Crohn’s disease could be worsened by “creeping fat.”
Crohn’s disease and ulcerative colitis progression and development have been found to be linked to “creeping fat.” Researcher Charalabos Pothoulakis said, “A well-appreciated feature of IBD [inflammatory bowel disease], especially longstanding Crohn’s disease, is intra-abdominal fat, also known as ‘creeping fat,’ which wraps around the intestine. However, it’s not clear whether this fat is protective or harmful. Our study offers insight into this phenomenon. We found that intra-abdominal fat cells may normally be programmed to dampen inflammation but, in fact, have acquired a tendency to promote inflammation in IBD.”
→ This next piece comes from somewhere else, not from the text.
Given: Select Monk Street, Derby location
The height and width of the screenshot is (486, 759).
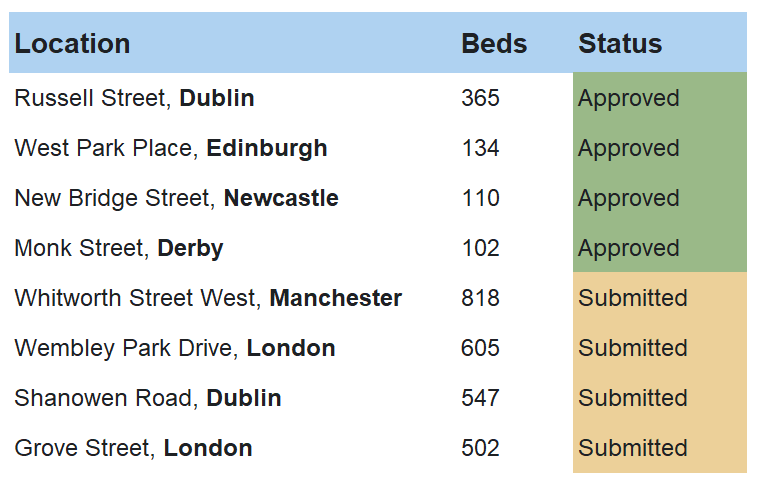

The researchers collected mesenteric fat tissues from 11 colitis patients, 11 Crohn’s patients, and 10 non-IBD controls. The researchers then isolated and cultured preadipocytes, cells that differentiate into becoming part pf adipose tissue where fat is stored for energy. They intended to evaluate the effect of the neuropeptide substance P on the expression of cytokines, which are small proteins important for cell signaling.
The researchers found that signaling mediators produced by the intra-abdominal fat cells in the controls were significantly different from those in the IBD patients. This indicates that these cells are actively involved in gut immunity and inflammation, as pointed out in the press release.